* Selected passage
####

Simple touch screen is definitely enough for me. I don't feel I need tablet. I have Ipad and I hardly use it.
I find myself touching the screen when reading, on actionable wizards etc. So, it is mostly usability bonus for stuff that I could do in mouse. Funny thing is that I really didn't notice first that I started to touch screen.
I use the XPS 15 in an office with only mac users and this machine is just more powerful since Apple wont update the Macbook Pro line with developers in mind. I hated working on an under performing laptop when I was using the macs.
The specs would agree with you, but my real life side-by-side experience only demonstrates that the XPS is better for gaming. For everything else, my old rMBP is as fast or faster.
And my Mac runs for weeks, sometimes > 2 months, without a reboot. I've had to reboot the XPS on average twice a week (due to crashes, or updates, or really weird performance drops).
My real life side by side test show that turning off my machine at the end of the day isn't a big deal. The fact that I can run 2-3 VMs when the rest of my team can barely run one is a big deal. More ram is a huge benefit, everything I run in the linux subsystem runs faster than the macs I work next to.
Yeah, 32 vs 16 GB is truly a massive difference when doing virtualization. When you consider that the base OS and core apps (dev env/browsers) take up something like 2-3GB, you're more than doubling the available memory for VMs.
Processor is a little more powerful, testing shows them comparable in some testing since Apple can tune the chips a little more then Dell is allowed to. I have twice as much ram which is the real big leap forward, my hard drive seems to be a little faster also.
Most of what you said applies to Surface Books and Surface Pros, you should check them out if you work on Windows. I'm pretty happy with my SP4 myself.
As a fellow developer, I purchased a xps 15 with the 1080p screen. The keyboard is top notch, minus the fact it doesn't have a dedicated end key. The touch pad is good enough as I don't need it very often in the IDE world. The windows 10 touch pad gestures work great. I would highly recomend it.
Same..Look at the comments for an XPS/whatever manufacturer flagship device release and you'll find mostly 'this works great except sometimes it explodes' and then back and forth a bunch of times where someone claims that it works for them, while someone else brings up something else that randomly doesn't work for them.
This laptop looks like mixed bag of opinions. I'm looking something to switch from rMPB 2013 (need more RAM, storage). That laptop i still on my list but on last position.
I had rMBP2016 for 3 months and I could't write on that keyboard. After 1-2 hr's I felt pain in my fingers because constant contact of my nails with that keyboard. And I don't have some bear nails :) Sold it and now my short list is
1. Lenovo X1 carbon WQHD - best keyboard I ever written.
2. XPS 13 (coil whine, spongy keyboard)
3. XPS 15 - problems described in many places ..
Still can't make decision :/
I suggest the lattitude E7470 or E7480 (if you don't see a laptop as a fashion statement). Light, practical, enough ports (the E7470 has a full Ethernet port) and a boring keyboard (which is what I expect from a keyboard).
My friend have one of lattitude models (12.5") and those Dell business screens are not the best ones IMO. Maybe I'm wrong but it is hard to find reseller that have those on the shelf to touch and feel :/
Actually the matte FHD (1920x1080) displays on the E7450/7470/7480 are some of the best displays with no pwm etc. They're not the widest color gamut but they're solid.

####

* Dataset content
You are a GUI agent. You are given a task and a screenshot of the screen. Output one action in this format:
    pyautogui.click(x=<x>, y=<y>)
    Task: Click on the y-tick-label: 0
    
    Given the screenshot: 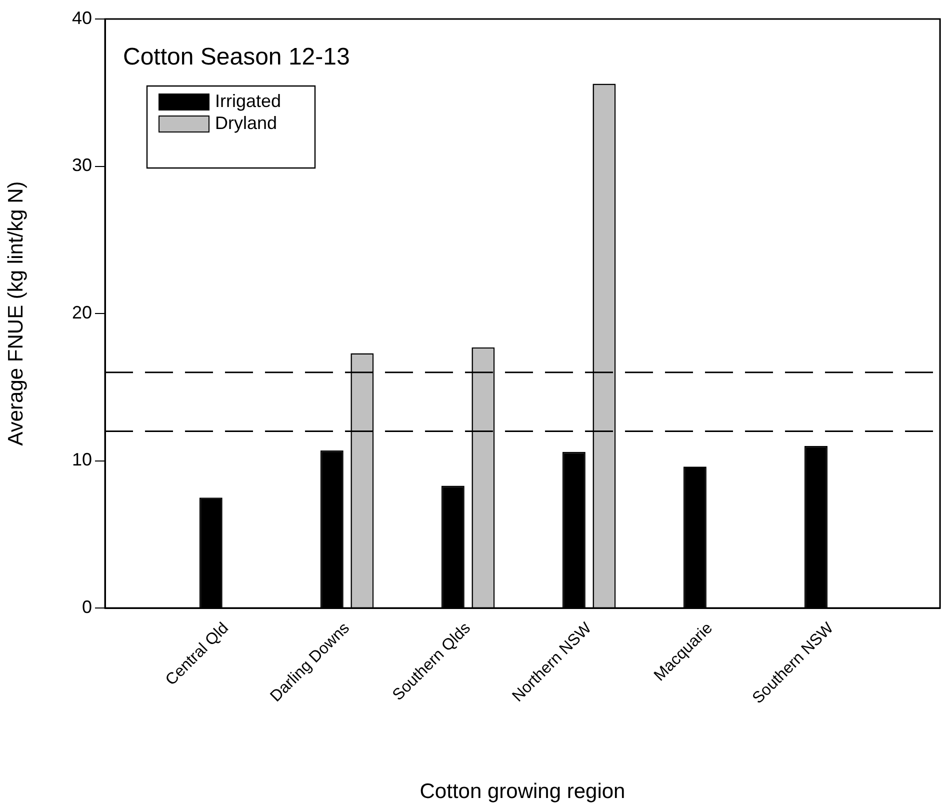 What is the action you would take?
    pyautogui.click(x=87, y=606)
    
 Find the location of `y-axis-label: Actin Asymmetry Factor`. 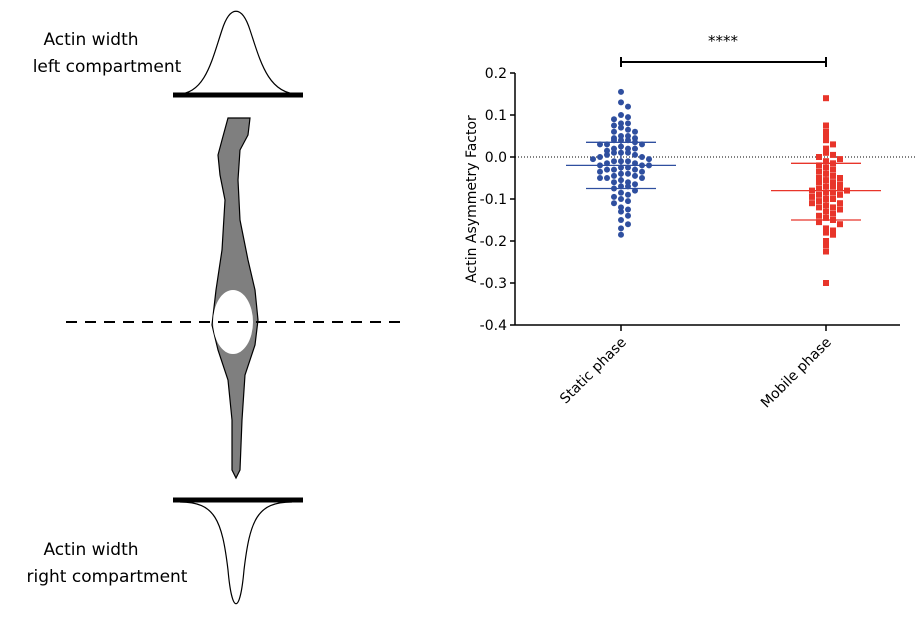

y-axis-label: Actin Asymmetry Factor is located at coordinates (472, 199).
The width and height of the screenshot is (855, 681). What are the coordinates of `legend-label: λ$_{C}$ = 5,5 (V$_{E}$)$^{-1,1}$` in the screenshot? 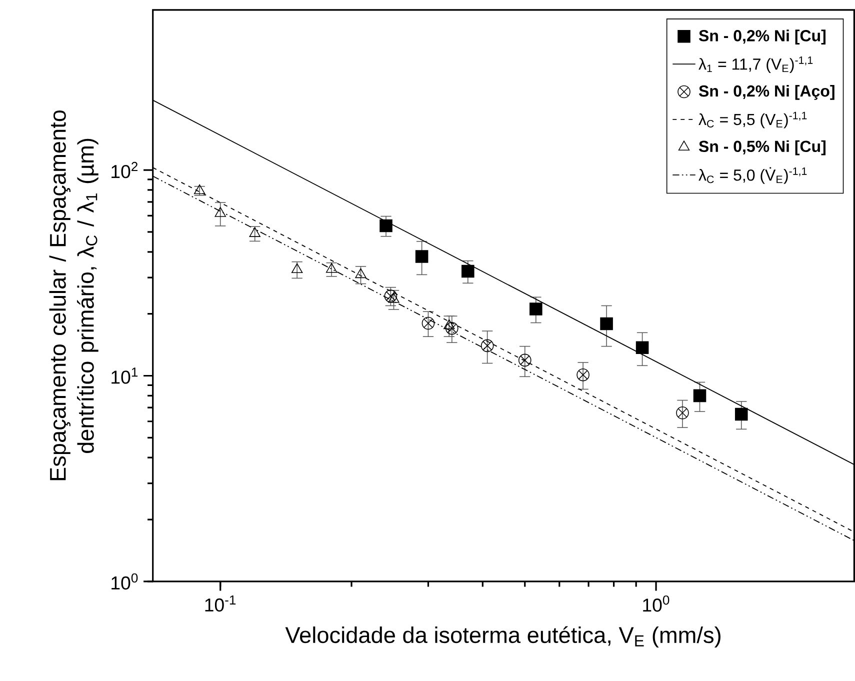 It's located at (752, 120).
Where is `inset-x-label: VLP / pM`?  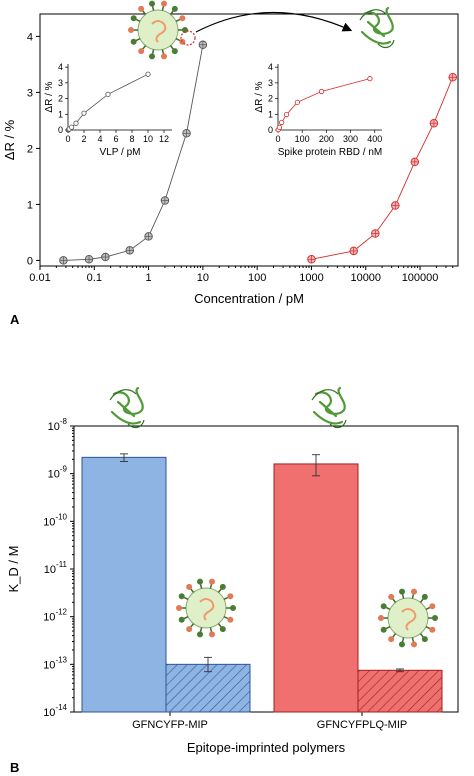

####

* Exercise requirements
Extend the forum discussion above comparing the Dell XPS 15, MacBooks, and other laptops, writing what comes after its final comment.

* Answer to this problem
I never felt like it was a cheap screen but I am probably not the best judge. I own a E7270 too but I find that format to be too small for any serious work. 14in is a good balance between being portable and comfortable.
I'm ordering the T470P today, 7700HQ (4C/8HT) with a 2560x1440 screen.
No thunderbolt 3 (strange one that) but otherwise exactly what I wanted and with discount comes in around 250 cheaper than the XPS15 with a 1080 screen.
I really wanted to love this machine but couldn't find one that wasn't a lemon.
Went through 3 of them. A well-specced model with 4k screen, 16GB memory, and 512GB SSD.
First had a bad screen, second had sticky keys, and third had faulty video card.
Third time I took it back, I was still willing to get it repaired but the support staff wouldn't do it. They told me they've had so many XPS 15s returned for service that they just recommended getting a totally different machine...
I had lots of annoyance with a previous Optimus based notebook. How has the situation of bumblebee and primusrun and dualbooting improved in the past two years?
I have upgraded an Ubuntu laptop over a few years and every upgrade it broke, requiring some new incantation to fix it the next time. I don't think it's considered the future?
> I had lots of annoyance with a previous Optimus based notebook. How has the situation of bumblebee and primusrun and dualbooting improved in the past two years?
Very slightly, but you're better off getting a notebook that actually has FOSS graphics drivers, for a much more stable and reliable experience.
It's unfortunate that you can't upgrade the XPS15 to the 4K display or a quad-core processor without getting the nVidia graphics along with it. IIRC, some previous models included 4K configurations without that.
> They’ve opted to go with the same Killer Wireless-AC 1535 as they use in the smaller XPS 13.
FWIW this NIC is a huge liability, wifi instability is common and it will bring some machines down hard (bluescreens/kernel panics, just check /r/dell).
Dell US apparently has instructions to replace this POS by a compatible Intel NIC (7200 or 8000 series) if you have issues and complaint, that seems not to be the case for Dell EU.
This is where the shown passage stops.